Anyway, this isn't really a movielog entry, but last night Shana and I went to see Ghostbusters on the big screen at the Carmike Bijou here in Chattanooga. It was part of their classic film series (last week we saw The Neverending Story), and someone had actually dredged up an actual print from 1984, and for a piece of celluloid that's 23 years old, it was amazingly well-preserved, with only the occasional scratch.

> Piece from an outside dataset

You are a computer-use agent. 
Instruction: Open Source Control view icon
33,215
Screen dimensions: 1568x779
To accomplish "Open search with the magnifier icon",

So, thoughts on the movie? For a flick that's still the 30th highest grosser of all time adjusted for inflation, and one of the highest-grossing comedies of all time (second or third, depending on whether you count Shrek 2 in the "comedy" or "animated" category -- the other is Forrest Gump), it's amazingly quirky. It's one of the only movies I can think of that derives its humor not from stupidity but from intelligence -- even Ray's childlike glee at the pole in what becomes the Ghostbuster headquarters is rooted in the reality of this emotionally-stunted postdoc finding joy in simple pleasures.

Also, the flick is interesting structurally. Some scenes are drawn almost directly from early-eighties horror, like the sequence in which Gozer takes over Sigourney Weaver's apartment. Other scenes, which taking from a similar horror background, intersperse jokes major and minor to give the whole sequence a kind of slapsticky feel. Like, say, the sequence in which Rick Moranis is taken over by Gozer.

The writers (Dan Ackroyd and Harold Ramis) have an really wonderful way of dealing with the huge amounts of exposition required, in that one of the "geeky" ghostbusters will deliver some longwinded bit of technobabble, followed by Bill Murray either quipping in a way that makes it clear to the audience, or in some cases simply flat out demanding a simpler explanation. Interspersing the exposition with gags in this way isn't quite as direct as Bogie's old admonition for the director to put some camels fucking in the background to give the audience something to watch, but it keeps the jokes coming and allows the audience to follow without making the whole plot simplistic, or the explanations simply "dumb". For that matter, the whole character of Winston Zedamore (Ernie Hudson) seems to exist primarily to provide just this sort of structural function during sequences later in the movie in which Murray is off performing other plot actions.

And Murray. Holy fuck. I wasn't there during filming, but either he ad-libbed a huge proportion of his part (as with the original Meatballs) or he's simply such an amazing actor that he gives the feeling that the part was written expressly for him, or possibly he had an uncredited hand in the writing of the script. Either way, the man's a treasure in the film, the anchor for the multiple storylines, and ultimately the major reason in the movie's success.

Ultinately, Ghostbusters is an example of the magic of cinema, a time in which every department of the film was working in concert, and very nearly a perfect motion picture. The cast works seamlessly together, the writing is top-notch, and the audience swallows the preposterous premise and huge amounts of exposition without even realizing they're doing it. It's lightning in a bottle, a classic, great film, and possibly the greatest thing any person involved with the movie has ever done before or since. It remains just as fresh two decades and change later as it was upon original release, or when I first saw it on home video in the mid-eighties.

1 comment:

Jonathan said...

fuckin' A.

It's a great friggin movie. I haven't seen it in a very long time, but yes, Murray is... "Where do these stairs go?" "They go up!"

You don't often get great movies with great lines. Raiders of the Lost Ark. The Princess Bride. This one is right on up there.